Yup, PTA had the same influence on me. I had wanted to be involved in making movies before with Spielberg as an influence and Burton and The Farrelly Bros too as I mentioned but PT is the reason I went farther than that like I said. Pretty much all the filmmaker's I discovered post-BN can somehow be traced back to my discovery of it. Which I guess means that it can be traced back to my horniness (sp?).

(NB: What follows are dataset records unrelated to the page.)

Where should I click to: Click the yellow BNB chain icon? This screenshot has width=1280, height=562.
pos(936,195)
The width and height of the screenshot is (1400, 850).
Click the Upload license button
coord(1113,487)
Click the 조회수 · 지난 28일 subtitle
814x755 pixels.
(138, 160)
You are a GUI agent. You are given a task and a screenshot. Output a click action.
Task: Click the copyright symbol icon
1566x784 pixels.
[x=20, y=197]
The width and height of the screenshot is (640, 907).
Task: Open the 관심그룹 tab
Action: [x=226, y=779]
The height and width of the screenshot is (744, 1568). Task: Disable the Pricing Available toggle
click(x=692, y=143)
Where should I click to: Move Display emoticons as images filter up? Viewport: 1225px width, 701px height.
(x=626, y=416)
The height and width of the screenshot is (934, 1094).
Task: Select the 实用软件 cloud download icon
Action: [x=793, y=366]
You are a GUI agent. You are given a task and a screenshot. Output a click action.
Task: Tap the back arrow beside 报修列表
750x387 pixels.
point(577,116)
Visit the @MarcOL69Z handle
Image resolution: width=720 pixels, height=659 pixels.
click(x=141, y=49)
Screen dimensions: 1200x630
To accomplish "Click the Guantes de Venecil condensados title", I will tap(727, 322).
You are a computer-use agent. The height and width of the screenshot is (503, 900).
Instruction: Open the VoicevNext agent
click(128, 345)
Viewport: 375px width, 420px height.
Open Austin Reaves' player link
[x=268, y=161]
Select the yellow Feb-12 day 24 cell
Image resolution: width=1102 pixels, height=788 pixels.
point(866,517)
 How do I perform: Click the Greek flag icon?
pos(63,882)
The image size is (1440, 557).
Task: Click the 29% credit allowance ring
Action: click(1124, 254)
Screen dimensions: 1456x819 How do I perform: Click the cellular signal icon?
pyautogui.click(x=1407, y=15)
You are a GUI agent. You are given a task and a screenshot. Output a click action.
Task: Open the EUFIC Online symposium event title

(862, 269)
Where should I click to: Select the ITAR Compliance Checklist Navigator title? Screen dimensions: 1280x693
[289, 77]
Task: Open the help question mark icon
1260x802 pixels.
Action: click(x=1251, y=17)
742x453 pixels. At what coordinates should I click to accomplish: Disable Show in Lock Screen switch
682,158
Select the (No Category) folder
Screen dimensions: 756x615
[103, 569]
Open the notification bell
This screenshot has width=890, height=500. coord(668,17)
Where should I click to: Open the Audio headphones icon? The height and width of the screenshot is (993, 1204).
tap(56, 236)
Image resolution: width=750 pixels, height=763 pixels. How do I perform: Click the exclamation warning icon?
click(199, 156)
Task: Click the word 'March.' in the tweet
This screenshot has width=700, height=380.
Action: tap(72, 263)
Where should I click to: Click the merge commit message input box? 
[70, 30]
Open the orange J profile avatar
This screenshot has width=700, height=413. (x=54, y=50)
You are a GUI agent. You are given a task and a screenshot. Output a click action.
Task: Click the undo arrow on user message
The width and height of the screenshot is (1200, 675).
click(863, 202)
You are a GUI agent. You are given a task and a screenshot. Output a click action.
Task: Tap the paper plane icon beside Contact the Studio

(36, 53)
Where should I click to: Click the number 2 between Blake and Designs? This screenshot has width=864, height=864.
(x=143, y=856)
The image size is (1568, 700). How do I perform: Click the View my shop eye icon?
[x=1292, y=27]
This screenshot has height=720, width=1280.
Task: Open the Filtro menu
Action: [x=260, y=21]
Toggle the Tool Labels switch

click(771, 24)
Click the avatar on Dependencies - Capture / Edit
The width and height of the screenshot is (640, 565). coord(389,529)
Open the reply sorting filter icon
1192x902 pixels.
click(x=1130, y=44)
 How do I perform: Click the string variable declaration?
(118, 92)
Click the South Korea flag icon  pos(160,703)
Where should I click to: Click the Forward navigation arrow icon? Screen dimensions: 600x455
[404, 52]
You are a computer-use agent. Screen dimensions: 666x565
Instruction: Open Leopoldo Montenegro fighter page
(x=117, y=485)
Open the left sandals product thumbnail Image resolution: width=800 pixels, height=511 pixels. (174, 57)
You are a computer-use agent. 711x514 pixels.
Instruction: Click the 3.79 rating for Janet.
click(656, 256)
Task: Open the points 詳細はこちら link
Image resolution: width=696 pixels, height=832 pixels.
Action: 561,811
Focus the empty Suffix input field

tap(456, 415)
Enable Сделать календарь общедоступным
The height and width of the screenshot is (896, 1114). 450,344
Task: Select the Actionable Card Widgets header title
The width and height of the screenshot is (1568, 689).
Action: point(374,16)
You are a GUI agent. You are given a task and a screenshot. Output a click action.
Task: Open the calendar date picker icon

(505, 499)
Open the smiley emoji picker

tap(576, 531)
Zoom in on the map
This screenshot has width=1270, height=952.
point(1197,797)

I just remembered this really wild, fucked up thing that happened awhile ago, probably back in late 1999. I was only 13 at the time so I don't remember exactly what movie it was that I rented but I remember (my sister does too) always renting some movie that had this trailer (the teaser actually) for Magnolia before it and we always used to watch it as we were oddly intrigued by it...that's pretty cool I think. I know it wasn't THAT long ago but all the same. It does kinda make sense that we were intrigued by it too when you think about it...with how fast paced and loud it was...with the editing and the music. At the time, that's what interested us. Same thing with Bottle Rocket too, there was a trailer of it before some movie we always used to rent. We always used to say "we're going to see those movies when we're allowed to." That a great memory. We've been trying to remember both of the movies so we could maybe rent them again just for nostalgia...that'd be great.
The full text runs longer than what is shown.